Jon, I have had great success with the progressive bi-focal. They have no
line/s, they just change from distant to close as you look down. The technican
has to measure you just right to make them work perfectly but they are great.
John Backus
----- Original Message -----
From: Jon Wennerberg
Sent: Wednesday, June 20, 2001 4:00 PM
To: LSR list (E-mail)
Subject: Glasses/vision
A coupla minutes ago I sent a response to the "You might be a racer...."
That's a silly little thing, but it brings up a good point.
My eyes aren't perfect anymore, dammit. I wear glasses to improve my
far-sight, and old(er) age has shown me that I need reading glasses, too,
so I have reading glasses, and bi-focals for my sunglasses. Those aren't
the ticket, though, since the polarized lenses do realllll goofy things with
the plastic of the helmet windscreen and give me a resulting rainbow-colored
world through that plastic.
SO: The other day, when I had the chance to be going south on County Road
550 at about Warp 4 (don't ask, you'd scold me for going that speed on
public roads), I (once again) realized that my glasses did this: I could
see just dandy down the road, but when I moved to looking at the gauges it
took a considerable time to re-focus everything.
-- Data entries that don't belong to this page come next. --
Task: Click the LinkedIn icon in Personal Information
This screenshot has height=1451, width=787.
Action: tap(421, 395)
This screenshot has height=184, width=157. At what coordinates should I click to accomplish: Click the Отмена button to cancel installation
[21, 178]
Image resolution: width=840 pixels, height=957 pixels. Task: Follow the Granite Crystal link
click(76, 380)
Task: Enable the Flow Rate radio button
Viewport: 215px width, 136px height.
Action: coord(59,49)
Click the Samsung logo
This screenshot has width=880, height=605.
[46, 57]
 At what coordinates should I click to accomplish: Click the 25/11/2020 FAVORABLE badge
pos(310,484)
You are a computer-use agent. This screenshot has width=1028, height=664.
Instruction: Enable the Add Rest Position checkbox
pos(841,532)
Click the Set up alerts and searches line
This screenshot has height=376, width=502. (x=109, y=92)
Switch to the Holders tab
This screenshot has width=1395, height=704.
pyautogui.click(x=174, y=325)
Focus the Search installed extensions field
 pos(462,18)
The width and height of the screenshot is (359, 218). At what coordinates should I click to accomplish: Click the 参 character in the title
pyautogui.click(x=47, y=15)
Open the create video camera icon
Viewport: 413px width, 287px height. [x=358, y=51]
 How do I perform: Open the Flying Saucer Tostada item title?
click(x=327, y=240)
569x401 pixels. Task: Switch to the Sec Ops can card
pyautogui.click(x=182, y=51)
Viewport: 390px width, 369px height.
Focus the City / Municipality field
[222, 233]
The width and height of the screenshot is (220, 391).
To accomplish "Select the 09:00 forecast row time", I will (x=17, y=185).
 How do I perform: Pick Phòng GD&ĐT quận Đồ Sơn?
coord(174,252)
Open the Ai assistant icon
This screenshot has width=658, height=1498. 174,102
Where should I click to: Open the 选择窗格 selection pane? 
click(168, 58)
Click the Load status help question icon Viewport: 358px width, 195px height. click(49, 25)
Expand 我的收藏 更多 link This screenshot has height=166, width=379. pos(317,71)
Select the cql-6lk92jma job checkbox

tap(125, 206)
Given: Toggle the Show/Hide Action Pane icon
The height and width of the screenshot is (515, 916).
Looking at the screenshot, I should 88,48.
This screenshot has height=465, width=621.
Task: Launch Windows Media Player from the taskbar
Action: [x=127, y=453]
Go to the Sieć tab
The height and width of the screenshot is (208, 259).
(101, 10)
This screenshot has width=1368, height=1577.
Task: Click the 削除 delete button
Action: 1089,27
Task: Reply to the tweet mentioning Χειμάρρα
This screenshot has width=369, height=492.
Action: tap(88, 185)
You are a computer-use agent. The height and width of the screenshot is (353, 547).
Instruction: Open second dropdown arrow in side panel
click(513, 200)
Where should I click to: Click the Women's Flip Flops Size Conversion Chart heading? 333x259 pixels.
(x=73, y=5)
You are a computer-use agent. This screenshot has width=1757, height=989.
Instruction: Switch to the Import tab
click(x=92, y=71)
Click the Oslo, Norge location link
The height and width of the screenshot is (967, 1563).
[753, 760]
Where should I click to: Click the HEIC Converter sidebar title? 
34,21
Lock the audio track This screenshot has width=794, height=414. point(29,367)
I could spend a few
seconds looking at the meters, and that told me how the bike was running,
but then I had to wait until my eyes went back to long, to see what was
coming up.
How have (any of) you worked with your eye doctor to get vision for both the
long and short? The local doc wants to give me glasses for reading at arm's
length for people with short arms, and can't quite figger out what to do
with someone with a specific need - like me.
200+++ feet per second wants me to look into this before too much longer.